*PROBLEM REQUIREMENTS*
When you reach the records below, output each one exactly.

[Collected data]
++++++++++

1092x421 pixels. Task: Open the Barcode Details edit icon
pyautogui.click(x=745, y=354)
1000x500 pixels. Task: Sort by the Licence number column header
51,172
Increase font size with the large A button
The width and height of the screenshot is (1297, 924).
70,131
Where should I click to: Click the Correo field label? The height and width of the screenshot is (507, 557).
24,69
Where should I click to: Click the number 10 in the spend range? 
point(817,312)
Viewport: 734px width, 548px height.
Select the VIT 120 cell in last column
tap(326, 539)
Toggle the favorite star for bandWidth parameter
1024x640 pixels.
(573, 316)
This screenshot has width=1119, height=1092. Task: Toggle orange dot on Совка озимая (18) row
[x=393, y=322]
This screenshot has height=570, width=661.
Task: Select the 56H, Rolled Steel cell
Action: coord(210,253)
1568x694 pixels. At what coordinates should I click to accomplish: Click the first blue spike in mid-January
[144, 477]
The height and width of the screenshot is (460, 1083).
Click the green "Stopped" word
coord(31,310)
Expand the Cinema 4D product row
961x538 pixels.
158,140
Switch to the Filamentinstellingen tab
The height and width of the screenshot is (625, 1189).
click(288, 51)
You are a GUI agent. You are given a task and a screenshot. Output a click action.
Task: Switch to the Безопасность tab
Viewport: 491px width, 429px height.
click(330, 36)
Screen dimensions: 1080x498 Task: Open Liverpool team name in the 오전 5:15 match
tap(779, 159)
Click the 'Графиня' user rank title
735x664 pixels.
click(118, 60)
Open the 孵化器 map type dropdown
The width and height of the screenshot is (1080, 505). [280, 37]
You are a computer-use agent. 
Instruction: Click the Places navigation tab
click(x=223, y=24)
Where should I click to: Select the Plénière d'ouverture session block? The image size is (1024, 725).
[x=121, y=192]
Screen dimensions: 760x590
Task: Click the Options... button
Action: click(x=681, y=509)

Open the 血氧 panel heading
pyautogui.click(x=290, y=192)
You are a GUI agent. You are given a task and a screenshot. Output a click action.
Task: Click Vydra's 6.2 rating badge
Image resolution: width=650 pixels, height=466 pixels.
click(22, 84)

++++++++++

*ANSWER*
1092x421 pixels. Task: Open the Barcode Details edit icon
pyautogui.click(x=745, y=354)
1000x500 pixels. Task: Sort by the Licence number column header
51,172
Increase font size with the large A button
The width and height of the screenshot is (1297, 924).
70,131
Where should I click to: Click the Correo field label? The height and width of the screenshot is (507, 557).
24,69
Where should I click to: Click the number 10 in the spend range? 
point(817,312)
Viewport: 734px width, 548px height.
Select the VIT 120 cell in last column
tap(326, 539)
Toggle the favorite star for bandWidth parameter
1024x640 pixels.
(573, 316)
This screenshot has width=1119, height=1092. Task: Toggle orange dot on Совка озимая (18) row
[x=393, y=322]
This screenshot has height=570, width=661.
Task: Select the 56H, Rolled Steel cell
Action: coord(210,253)
1568x694 pixels. At what coordinates should I click to accomplish: Click the first blue spike in mid-January
[144, 477]
The height and width of the screenshot is (460, 1083).
Click the green "Stopped" word
coord(31,310)
Expand the Cinema 4D product row
961x538 pixels.
158,140
Switch to the Filamentinstellingen tab
The height and width of the screenshot is (625, 1189).
click(288, 51)
You are a GUI agent. You are given a task and a screenshot. Output a click action.
Task: Switch to the Безопасность tab
Viewport: 491px width, 429px height.
click(330, 36)
Screen dimensions: 1080x498 Task: Open Liverpool team name in the 오전 5:15 match
tap(779, 159)
Click the 'Графиня' user rank title
735x664 pixels.
click(118, 60)
Open the 孵化器 map type dropdown
The width and height of the screenshot is (1080, 505). [280, 37]
You are a computer-use agent. 
Instruction: Click the Places navigation tab
click(x=223, y=24)
Where should I click to: Select the Plénière d'ouverture session block? The image size is (1024, 725).
[x=121, y=192]
Screen dimensions: 760x590
Task: Click the Options... button
Action: click(x=681, y=509)

Open the 血氧 panel heading
pyautogui.click(x=290, y=192)
You are a GUI agent. You are given a task and a screenshot. Output a click action.
Task: Click Vydra's 6.2 rating badge
Image resolution: width=650 pixels, height=466 pixels.
click(22, 84)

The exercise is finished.